WORK TO DO = Copy each of the following items word for word, keeping every character as it stands.

-*-

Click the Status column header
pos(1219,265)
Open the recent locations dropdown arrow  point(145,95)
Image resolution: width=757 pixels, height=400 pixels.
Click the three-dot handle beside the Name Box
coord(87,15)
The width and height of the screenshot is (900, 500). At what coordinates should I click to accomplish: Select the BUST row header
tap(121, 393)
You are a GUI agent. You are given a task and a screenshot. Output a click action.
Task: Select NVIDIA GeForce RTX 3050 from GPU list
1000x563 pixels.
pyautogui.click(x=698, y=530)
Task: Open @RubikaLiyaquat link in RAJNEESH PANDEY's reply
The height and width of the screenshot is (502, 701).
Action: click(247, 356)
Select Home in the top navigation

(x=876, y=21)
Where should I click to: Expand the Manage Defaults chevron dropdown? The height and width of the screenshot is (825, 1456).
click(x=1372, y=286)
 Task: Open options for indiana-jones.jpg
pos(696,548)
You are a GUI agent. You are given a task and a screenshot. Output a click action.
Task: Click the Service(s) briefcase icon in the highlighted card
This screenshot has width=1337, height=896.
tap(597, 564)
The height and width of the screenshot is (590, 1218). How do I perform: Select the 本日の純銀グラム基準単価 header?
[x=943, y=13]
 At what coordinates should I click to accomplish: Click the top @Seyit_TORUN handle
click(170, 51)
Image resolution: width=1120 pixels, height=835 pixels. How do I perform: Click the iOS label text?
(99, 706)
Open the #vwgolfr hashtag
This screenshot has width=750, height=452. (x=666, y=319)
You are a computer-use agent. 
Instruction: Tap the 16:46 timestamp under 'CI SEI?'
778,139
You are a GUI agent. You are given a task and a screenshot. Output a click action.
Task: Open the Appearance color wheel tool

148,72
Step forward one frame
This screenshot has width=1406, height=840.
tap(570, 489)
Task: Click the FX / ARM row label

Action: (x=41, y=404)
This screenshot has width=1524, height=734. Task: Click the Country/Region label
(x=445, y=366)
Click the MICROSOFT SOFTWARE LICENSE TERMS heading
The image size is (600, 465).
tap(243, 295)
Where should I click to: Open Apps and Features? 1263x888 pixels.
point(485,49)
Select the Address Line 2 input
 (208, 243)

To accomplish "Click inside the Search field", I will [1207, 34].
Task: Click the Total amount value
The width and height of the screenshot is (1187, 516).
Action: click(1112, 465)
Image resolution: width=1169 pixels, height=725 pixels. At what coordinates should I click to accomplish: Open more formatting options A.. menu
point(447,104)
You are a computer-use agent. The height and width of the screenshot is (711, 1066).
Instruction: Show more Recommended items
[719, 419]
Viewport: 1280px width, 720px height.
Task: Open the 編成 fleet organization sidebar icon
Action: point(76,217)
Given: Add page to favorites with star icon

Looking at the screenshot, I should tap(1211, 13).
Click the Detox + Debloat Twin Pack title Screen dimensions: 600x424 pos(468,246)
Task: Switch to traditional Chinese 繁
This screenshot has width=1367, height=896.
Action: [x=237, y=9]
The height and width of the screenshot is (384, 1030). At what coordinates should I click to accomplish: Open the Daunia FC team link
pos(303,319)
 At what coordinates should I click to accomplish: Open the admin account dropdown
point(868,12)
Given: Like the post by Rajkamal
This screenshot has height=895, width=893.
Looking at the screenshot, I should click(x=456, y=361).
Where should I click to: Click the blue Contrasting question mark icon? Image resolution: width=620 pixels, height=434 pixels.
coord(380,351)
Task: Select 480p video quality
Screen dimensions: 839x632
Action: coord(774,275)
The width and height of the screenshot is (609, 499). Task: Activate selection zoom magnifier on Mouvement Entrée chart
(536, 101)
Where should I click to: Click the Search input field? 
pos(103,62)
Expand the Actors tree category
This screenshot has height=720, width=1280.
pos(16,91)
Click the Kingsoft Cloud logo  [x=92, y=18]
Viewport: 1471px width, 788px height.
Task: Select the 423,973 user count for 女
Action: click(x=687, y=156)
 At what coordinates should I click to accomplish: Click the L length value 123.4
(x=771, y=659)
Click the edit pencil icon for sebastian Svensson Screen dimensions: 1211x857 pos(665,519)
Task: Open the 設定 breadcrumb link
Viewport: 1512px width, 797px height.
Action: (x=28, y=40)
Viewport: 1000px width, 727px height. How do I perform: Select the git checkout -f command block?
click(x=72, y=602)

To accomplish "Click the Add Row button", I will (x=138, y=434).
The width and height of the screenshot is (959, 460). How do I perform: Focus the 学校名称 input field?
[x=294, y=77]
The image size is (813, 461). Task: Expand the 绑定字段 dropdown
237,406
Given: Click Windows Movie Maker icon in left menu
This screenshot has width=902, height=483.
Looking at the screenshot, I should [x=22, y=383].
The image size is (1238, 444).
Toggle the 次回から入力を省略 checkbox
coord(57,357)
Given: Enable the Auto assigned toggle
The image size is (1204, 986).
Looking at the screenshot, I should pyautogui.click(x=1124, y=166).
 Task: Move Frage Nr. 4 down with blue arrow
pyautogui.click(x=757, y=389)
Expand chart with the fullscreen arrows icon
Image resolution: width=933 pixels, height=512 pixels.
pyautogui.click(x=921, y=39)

-*-

ANSWER TO THE TASK =
Click the Status column header
pos(1219,265)
Open the recent locations dropdown arrow  point(145,95)
Image resolution: width=757 pixels, height=400 pixels.
Click the three-dot handle beside the Name Box
coord(87,15)
The width and height of the screenshot is (900, 500). At what coordinates should I click to accomplish: Select the BUST row header
tap(121, 393)
You are a GUI agent. You are given a task and a screenshot. Output a click action.
Task: Select NVIDIA GeForce RTX 3050 from GPU list
1000x563 pixels.
pyautogui.click(x=698, y=530)
Task: Open @RubikaLiyaquat link in RAJNEESH PANDEY's reply
The height and width of the screenshot is (502, 701).
Action: click(247, 356)
Select Home in the top navigation

(x=876, y=21)
Where should I click to: Expand the Manage Defaults chevron dropdown? The height and width of the screenshot is (825, 1456).
click(x=1372, y=286)
 Task: Open options for indiana-jones.jpg
pos(696,548)
You are a GUI agent. You are given a task and a screenshot. Output a click action.
Task: Click the Service(s) briefcase icon in the highlighted card
This screenshot has width=1337, height=896.
tap(597, 564)
The height and width of the screenshot is (590, 1218). How do I perform: Select the 本日の純銀グラム基準単価 header?
[x=943, y=13]
 At what coordinates should I click to accomplish: Click the top @Seyit_TORUN handle
click(170, 51)
Image resolution: width=1120 pixels, height=835 pixels. How do I perform: Click the iOS label text?
(99, 706)
Open the #vwgolfr hashtag
This screenshot has width=750, height=452. (x=666, y=319)
You are a computer-use agent. 
Instruction: Tap the 16:46 timestamp under 'CI SEI?'
778,139
You are a GUI agent. You are given a task and a screenshot. Output a click action.
Task: Open the Appearance color wheel tool

148,72
Step forward one frame
This screenshot has width=1406, height=840.
tap(570, 489)
Task: Click the FX / ARM row label

Action: (x=41, y=404)
This screenshot has width=1524, height=734. Task: Click the Country/Region label
(x=445, y=366)
Click the MICROSOFT SOFTWARE LICENSE TERMS heading
The image size is (600, 465).
tap(243, 295)
Where should I click to: Open Apps and Features? 1263x888 pixels.
point(485,49)
Select the Address Line 2 input
 (208, 243)

To accomplish "Click inside the Search field", I will [1207, 34].
Task: Click the Total amount value
The width and height of the screenshot is (1187, 516).
Action: click(1112, 465)
Image resolution: width=1169 pixels, height=725 pixels. At what coordinates should I click to accomplish: Open more formatting options A.. menu
point(447,104)
You are a computer-use agent. The height and width of the screenshot is (711, 1066).
Instruction: Show more Recommended items
[719, 419]
Viewport: 1280px width, 720px height.
Task: Open the 編成 fleet organization sidebar icon
Action: point(76,217)
Given: Add page to favorites with star icon

Looking at the screenshot, I should tap(1211, 13).
Click the Detox + Debloat Twin Pack title Screen dimensions: 600x424 pos(468,246)
Task: Switch to traditional Chinese 繁
This screenshot has width=1367, height=896.
Action: [x=237, y=9]
The height and width of the screenshot is (384, 1030). At what coordinates should I click to accomplish: Open the Daunia FC team link
pos(303,319)
 At what coordinates should I click to accomplish: Open the admin account dropdown
point(868,12)
Given: Like the post by Rajkamal
This screenshot has height=895, width=893.
Looking at the screenshot, I should click(x=456, y=361).
Where should I click to: Click the blue Contrasting question mark icon? Image resolution: width=620 pixels, height=434 pixels.
coord(380,351)
Task: Select 480p video quality
Screen dimensions: 839x632
Action: coord(774,275)
The width and height of the screenshot is (609, 499). Task: Activate selection zoom magnifier on Mouvement Entrée chart
(536, 101)
Where should I click to: Click the Search input field? 
pos(103,62)
Expand the Actors tree category
This screenshot has height=720, width=1280.
pos(16,91)
Click the Kingsoft Cloud logo  [x=92, y=18]
Viewport: 1471px width, 788px height.
Task: Select the 423,973 user count for 女
Action: click(x=687, y=156)
 At what coordinates should I click to accomplish: Click the L length value 123.4
(x=771, y=659)
Click the edit pencil icon for sebastian Svensson Screen dimensions: 1211x857 pos(665,519)
Task: Open the 設定 breadcrumb link
Viewport: 1512px width, 797px height.
Action: (x=28, y=40)
Viewport: 1000px width, 727px height. How do I perform: Select the git checkout -f command block?
click(x=72, y=602)

To accomplish "Click the Add Row button", I will (x=138, y=434).
The width and height of the screenshot is (959, 460). How do I perform: Focus the 学校名称 input field?
[x=294, y=77]
The image size is (813, 461). Task: Expand the 绑定字段 dropdown
237,406
Given: Click Windows Movie Maker icon in left menu
This screenshot has width=902, height=483.
Looking at the screenshot, I should [x=22, y=383].
The image size is (1238, 444).
Toggle the 次回から入力を省略 checkbox
coord(57,357)
Given: Enable the Auto assigned toggle
The image size is (1204, 986).
Looking at the screenshot, I should pyautogui.click(x=1124, y=166).
 Task: Move Frage Nr. 4 down with blue arrow
pyautogui.click(x=757, y=389)
Expand chart with the fullscreen arrows icon
Image resolution: width=933 pixels, height=512 pixels.
pyautogui.click(x=921, y=39)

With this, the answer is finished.